TASK INSTRUCTIONS => Copy the listing below line for line, from its opening line to the one with "05:45 Nyhetsmorgon (1270, 345)", both included; stop there.
START RECORDS TO PROCESS
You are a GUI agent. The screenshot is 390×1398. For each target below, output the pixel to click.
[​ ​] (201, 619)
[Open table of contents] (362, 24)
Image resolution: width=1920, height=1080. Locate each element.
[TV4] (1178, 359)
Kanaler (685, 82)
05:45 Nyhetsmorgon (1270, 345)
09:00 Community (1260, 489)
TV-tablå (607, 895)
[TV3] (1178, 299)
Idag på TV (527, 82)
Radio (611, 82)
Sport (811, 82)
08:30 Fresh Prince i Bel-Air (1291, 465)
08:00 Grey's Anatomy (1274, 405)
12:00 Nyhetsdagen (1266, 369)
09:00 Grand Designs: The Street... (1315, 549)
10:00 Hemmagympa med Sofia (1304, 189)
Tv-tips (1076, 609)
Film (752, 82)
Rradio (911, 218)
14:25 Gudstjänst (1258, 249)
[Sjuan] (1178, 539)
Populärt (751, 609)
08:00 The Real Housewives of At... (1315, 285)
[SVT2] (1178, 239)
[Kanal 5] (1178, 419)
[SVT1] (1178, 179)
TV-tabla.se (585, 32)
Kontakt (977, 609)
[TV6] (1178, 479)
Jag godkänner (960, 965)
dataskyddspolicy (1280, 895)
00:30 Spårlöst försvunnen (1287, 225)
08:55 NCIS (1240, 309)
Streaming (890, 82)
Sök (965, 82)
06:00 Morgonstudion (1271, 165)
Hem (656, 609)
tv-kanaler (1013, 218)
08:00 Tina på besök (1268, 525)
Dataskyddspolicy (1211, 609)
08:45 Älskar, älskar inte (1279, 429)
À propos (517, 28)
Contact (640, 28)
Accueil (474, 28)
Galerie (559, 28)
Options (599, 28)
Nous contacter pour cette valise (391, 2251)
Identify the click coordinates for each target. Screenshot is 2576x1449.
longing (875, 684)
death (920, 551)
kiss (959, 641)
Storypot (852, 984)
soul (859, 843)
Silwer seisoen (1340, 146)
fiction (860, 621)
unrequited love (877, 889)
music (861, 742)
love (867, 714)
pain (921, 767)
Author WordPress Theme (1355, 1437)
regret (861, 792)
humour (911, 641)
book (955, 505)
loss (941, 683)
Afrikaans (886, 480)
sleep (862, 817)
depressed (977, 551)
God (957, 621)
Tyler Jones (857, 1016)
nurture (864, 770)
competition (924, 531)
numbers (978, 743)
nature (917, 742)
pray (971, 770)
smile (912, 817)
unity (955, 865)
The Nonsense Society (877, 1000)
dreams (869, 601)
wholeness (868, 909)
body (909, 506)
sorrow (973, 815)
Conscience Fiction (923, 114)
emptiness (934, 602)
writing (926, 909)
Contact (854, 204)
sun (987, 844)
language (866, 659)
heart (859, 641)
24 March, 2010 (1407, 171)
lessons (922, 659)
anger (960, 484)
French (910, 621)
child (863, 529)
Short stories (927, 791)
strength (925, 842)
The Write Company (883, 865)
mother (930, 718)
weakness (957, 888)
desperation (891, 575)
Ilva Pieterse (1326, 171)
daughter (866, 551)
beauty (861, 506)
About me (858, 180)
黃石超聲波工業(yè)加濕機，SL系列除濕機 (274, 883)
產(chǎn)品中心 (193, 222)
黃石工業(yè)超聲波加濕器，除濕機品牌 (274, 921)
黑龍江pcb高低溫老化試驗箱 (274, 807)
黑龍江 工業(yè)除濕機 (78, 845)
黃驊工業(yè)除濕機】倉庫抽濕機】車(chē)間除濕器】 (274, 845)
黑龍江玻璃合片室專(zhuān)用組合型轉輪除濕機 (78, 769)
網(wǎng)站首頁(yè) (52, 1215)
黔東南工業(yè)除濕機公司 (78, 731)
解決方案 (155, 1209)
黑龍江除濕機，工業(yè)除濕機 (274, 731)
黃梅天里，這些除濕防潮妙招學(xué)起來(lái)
END RECORDS TO PROCESS
EXERCISE RESPONSE =>
You are a GUI agent. The screenshot is 390×1398. For each target below, output the pixel to click.
[​ ​] (201, 619)
[Open table of contents] (362, 24)
Image resolution: width=1920, height=1080. Locate each element.
[TV4] (1178, 359)
Kanaler (685, 82)
05:45 Nyhetsmorgon (1270, 345)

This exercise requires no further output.